• _Reading text_:
╔══

So, on the one hand, despite the company’s efforts, almost half of the capsules sold keep ending up in landfills either due to gaps in their collection system or in the inherent “laziness” of their typical customers. On the other hand, the single-use approach is still making use of invaluable energy and resources which could be avoided.
To bypass all these issues, many companies have turned to producing compostable and biodegradable capsules, which come with their one problems.
Compostable and biodegradable capsules
First off, let’s get the terms right.
Biodegradable refers to any material that will disintegrate in water, soil or air over time with the help of organisms like bacteria and enzymes. This can happen in a short time or it can take years.
On the other hand, compostable also refers to something that breaks down in nature, but it has to increase the nutrient levels of the soils. It also has to disintegrate quite quickly and at the same rate of the other materials which are being composted.
“But there is currently no legal requirement for how long this decomposition should take, only an industry standard set by the American Society for Testing and Materials. It stipulates that materials must break down completely in six months or less in a commercial compost facility,” TheGuardian reports. And there is only one company which releases compostable certifications in the United States.
So, even if it says so on the box, your biodegradable capsules might still be a problem. Some might not be compostable at all, some might be compostable in processing plants but not in at-home composting, needing specific conditions of heat and humidity. And some might not be processed completely by your city’s particular processing system.

╚══

• _Data segment_:
╔══

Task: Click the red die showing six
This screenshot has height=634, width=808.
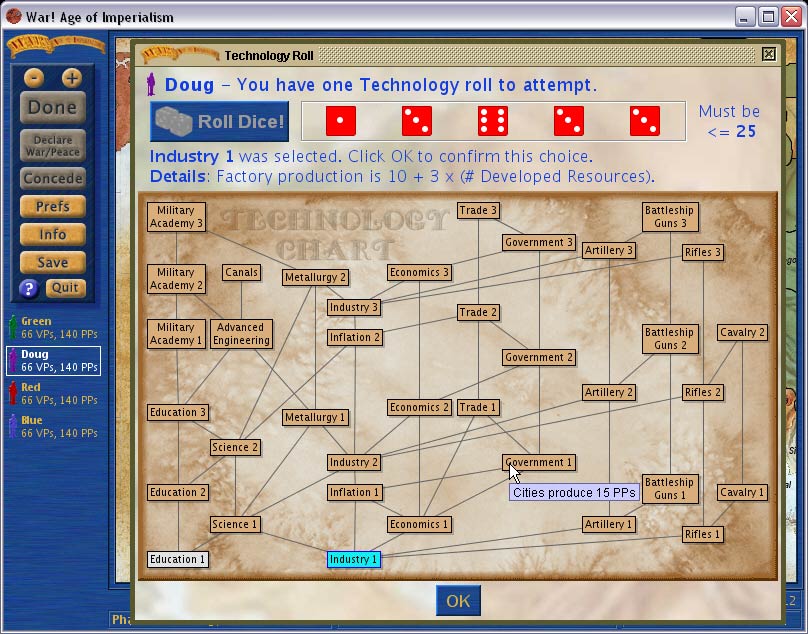Action: [493, 121]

╚══

• _Exercises_:
- 1) Please reproduce the text on capsules from "So, on the one" to "can take years.".
- 2) According to the text on capsules, in which media does a biodegradable material disintegrate over time?
The lines are separate from the text on capsules.

• _Answers in order_:
- 1)
So, on the one hand, despite the company’s efforts, almost half of the capsules sold keep ending up in landfills either due to gaps in their collection system or in the inherent “laziness” of their typical customers. On the other hand, the single-use approach is still making use of invaluable energy and resources which could be avoided.
To bypass all these issues, many companies have turned to producing compostable and biodegradable capsules, which come with their one problems.
Compostable and biodegradable capsules
First off, let’s get the terms right.
Biodegradable refers to any material that will disintegrate in water, soil or air over time with the help of organisms like bacteria and enzymes. This can happen in a short time or it can take years.

- 2) Water, soil and air.